As in any scientific method, the aim is to interrelate theoretical models and empirical facts. This dialectic is expressed through the confrontation between two approaches. The first, which is essentially a modelling approach, shares with artificial intelligence an interest in simulating more or less complex behaviour. The second, which is an experimental approach, seeks to confirm its hypotheses through empiricism. No one will dispute the validity of these theoretical and methodological orientations. Both are essential and fruitful, and provide insight into human mental activity. Both state the problem of cognitive acquisition, construction, and production in the following terms: on the one hand, a subject with allegedly universal cognitive properties, and on the other hand, an object endowed with intrinsic properties. The individual is assumed to apply these universal properties to the intrinsic properties of the object. The research procedure consists in setting up, either by simulation or by experimentation, the necessary conditions for observing the participant’s implementation of the properties used to process the object. The object may either be a person, a physical object or a problem to solve. In some cases, it is presented in various contexts in order to test for modifications in the way the processing is done by the participant. Can such a well-established conception undergo a significant change, or is it in a position to allow a parallel, perhaps even an alternative, conception?

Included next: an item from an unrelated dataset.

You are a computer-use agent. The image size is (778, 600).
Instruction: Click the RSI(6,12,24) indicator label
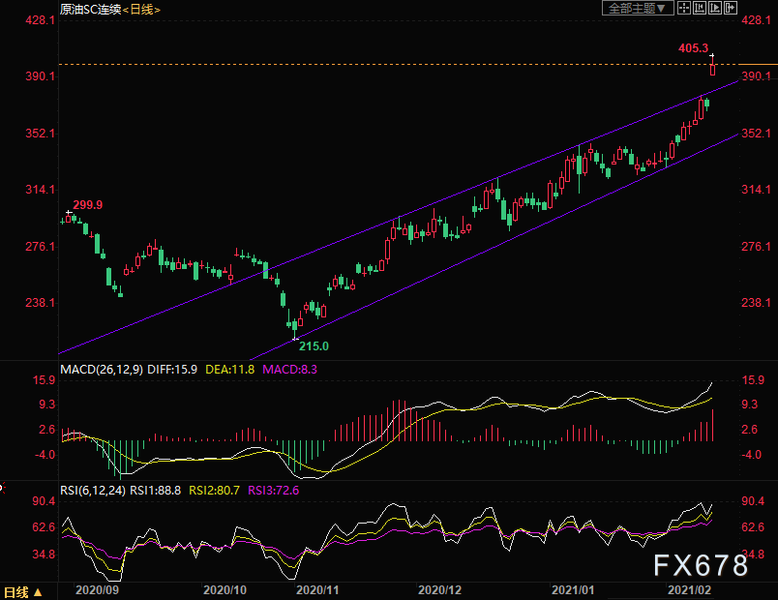(x=93, y=491)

The redefinition or recategorization of objects and issues previously considered well established often stimulates new research or revitalizes a field of study. Such transformations in the meaning of objects are likely to bring deep and lasting changes in every discipline. Indeed, they may either reduce or extend the field of study, highlight neglected objects, introduce new perspectives or modify prevailing theoretical conceptions. A process of this kind has been at the root of the most extensive modifications in many areas of social psychology in the course of the last fifty years.
HISTORICAL BACKGROUND
Such a renewal first took place at the end of the sixties and the beginning of the seventies, when Heider’s (1958) primary work introduced the concept of attribution. Researchers then began to look at the way people in their daily lives assign causality to their own behaviour, to the behaviour of others, and to impersonal events occurring in their environment. Once stated, this issue generated a great deal of research.
With the emergence of the social cognition trend at the end of the seventies, the objects studied in social psychology underwent a new transformation. The quest then became the understanding of how people perceive the world and the social relationships assumed to be its foundations. With this trend (cf. e.g. Higgins & Bargh, 1987; Schneider, 1991; Sherman, Judd, & Park, 1989 for reviews), mainly derived from the theories and research paradigms of cognitive psychology, the question of attribution became just another issue in the field of social cognition. Supported by the information-processing metaphor, the popularity of this trend was to some extent a reflection of the growing influence of cognitive psychology. From then on social psychologists began to direct their research activity towards new objects: encoding, organization, storage, recall, or recognition of social information. These new directions raised issues that required the development of more vigorous and complex methodologies that could help provide insight into more subtle cognitive processes and mechanisms.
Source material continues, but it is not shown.